■ WHAT IS REQUIRED ■
Transcribe the data below verbatim from the line with "Toggle the Ray" to the line with "Image resolution: width=1008". Include both of those lines.

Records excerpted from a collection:
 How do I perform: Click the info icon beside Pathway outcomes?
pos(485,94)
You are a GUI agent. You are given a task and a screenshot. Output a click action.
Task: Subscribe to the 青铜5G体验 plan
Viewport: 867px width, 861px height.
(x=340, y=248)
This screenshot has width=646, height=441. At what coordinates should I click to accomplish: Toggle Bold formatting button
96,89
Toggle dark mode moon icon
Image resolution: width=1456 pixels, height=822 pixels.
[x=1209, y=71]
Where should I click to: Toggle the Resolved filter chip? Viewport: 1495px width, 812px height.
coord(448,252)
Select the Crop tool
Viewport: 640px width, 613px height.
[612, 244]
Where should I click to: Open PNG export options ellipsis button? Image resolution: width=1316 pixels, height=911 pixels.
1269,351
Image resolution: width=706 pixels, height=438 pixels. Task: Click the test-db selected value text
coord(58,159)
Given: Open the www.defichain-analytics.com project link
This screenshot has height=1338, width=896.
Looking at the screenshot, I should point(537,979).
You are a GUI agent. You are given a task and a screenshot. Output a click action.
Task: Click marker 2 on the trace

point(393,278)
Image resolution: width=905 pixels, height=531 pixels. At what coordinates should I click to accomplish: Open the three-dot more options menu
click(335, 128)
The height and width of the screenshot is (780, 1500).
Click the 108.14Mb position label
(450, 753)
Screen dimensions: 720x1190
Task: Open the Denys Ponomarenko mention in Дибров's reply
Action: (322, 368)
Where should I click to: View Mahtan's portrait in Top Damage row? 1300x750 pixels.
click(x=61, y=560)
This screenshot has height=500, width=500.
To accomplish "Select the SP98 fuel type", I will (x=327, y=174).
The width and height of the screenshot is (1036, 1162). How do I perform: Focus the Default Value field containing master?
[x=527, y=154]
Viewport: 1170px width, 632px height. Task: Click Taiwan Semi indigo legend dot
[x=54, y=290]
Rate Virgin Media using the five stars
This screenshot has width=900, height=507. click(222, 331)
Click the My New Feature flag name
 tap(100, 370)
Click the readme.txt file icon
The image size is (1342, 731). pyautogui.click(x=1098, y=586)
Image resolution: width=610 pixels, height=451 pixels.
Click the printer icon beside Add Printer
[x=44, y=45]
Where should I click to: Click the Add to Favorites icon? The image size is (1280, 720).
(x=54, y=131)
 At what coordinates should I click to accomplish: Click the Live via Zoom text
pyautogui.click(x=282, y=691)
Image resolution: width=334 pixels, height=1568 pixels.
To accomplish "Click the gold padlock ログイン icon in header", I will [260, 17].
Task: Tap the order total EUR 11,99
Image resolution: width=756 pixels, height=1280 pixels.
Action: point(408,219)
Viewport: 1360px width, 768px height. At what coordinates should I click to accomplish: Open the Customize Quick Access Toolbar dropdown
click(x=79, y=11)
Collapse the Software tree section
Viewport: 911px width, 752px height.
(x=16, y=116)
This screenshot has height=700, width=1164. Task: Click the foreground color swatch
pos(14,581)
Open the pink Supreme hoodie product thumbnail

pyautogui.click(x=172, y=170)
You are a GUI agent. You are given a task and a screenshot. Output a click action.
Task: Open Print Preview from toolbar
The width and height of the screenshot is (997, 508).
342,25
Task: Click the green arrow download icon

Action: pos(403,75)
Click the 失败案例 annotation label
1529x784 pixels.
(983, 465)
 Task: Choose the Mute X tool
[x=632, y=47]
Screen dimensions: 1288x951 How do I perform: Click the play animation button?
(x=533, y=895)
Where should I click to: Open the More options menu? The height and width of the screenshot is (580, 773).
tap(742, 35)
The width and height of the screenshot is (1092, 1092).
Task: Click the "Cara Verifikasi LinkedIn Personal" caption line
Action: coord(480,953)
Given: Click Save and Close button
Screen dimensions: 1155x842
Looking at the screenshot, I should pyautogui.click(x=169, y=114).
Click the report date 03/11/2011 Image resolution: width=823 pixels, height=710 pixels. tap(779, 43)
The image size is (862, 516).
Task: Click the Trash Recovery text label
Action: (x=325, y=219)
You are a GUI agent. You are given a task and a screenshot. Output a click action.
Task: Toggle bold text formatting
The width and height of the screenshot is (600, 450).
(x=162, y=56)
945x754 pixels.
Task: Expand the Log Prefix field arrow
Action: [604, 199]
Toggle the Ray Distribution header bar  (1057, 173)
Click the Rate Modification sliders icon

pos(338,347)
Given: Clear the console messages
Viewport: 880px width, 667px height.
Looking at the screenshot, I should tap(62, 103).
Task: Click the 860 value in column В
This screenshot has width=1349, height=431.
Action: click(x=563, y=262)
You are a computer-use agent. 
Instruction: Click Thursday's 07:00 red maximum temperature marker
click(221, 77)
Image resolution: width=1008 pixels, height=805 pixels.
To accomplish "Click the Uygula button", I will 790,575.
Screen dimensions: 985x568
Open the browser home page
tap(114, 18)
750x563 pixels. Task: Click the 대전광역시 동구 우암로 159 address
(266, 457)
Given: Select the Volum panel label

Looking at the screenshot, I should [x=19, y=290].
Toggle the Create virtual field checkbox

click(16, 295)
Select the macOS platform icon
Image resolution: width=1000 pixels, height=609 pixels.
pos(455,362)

■ COMPLETED TASK ■
Toggle the Ray Distribution header bar  (1057, 173)
Click the Rate Modification sliders icon

pos(338,347)
Given: Clear the console messages
Viewport: 880px width, 667px height.
Looking at the screenshot, I should tap(62, 103).
Task: Click the 860 value in column В
This screenshot has width=1349, height=431.
Action: click(x=563, y=262)
You are a computer-use agent. 
Instruction: Click Thursday's 07:00 red maximum temperature marker
click(221, 77)
Image resolution: width=1008 pixels, height=805 pixels.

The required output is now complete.